## [INFORMATION GIVEN]
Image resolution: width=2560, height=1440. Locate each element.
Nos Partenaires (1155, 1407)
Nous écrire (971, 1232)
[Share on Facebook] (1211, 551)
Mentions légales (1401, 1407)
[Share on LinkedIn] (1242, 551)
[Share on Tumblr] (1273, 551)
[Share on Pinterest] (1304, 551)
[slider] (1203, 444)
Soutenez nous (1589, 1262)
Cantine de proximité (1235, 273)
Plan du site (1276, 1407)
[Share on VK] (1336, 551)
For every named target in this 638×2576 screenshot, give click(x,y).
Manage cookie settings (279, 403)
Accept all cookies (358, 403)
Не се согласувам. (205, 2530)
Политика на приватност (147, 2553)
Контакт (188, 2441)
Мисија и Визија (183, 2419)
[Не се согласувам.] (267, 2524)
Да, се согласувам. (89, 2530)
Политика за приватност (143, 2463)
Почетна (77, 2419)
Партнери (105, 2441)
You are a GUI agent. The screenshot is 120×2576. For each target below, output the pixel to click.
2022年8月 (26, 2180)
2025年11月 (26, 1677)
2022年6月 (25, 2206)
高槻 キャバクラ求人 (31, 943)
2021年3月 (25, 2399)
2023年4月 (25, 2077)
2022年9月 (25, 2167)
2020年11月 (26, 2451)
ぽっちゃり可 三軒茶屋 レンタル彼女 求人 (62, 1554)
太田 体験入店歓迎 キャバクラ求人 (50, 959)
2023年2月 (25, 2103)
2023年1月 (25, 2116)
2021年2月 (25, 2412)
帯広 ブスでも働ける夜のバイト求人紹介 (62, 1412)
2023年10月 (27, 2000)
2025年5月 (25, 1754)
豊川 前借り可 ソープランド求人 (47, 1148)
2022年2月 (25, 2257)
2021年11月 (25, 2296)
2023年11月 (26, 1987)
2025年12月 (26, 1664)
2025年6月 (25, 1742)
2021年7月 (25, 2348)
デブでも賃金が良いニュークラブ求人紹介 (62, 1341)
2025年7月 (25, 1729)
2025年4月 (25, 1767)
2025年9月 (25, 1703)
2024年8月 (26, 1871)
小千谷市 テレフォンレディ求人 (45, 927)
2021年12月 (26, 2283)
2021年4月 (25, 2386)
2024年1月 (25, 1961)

## [WORK REQUEST]
Look through the data above and return each line where the string "target" occurs.

## [OUTPUT BELOW]
For every named target in this 638×2576 screenshot, give click(x,y).
You are a GUI agent. The screenshot is 120×2576. For each target below, output the pixel to click.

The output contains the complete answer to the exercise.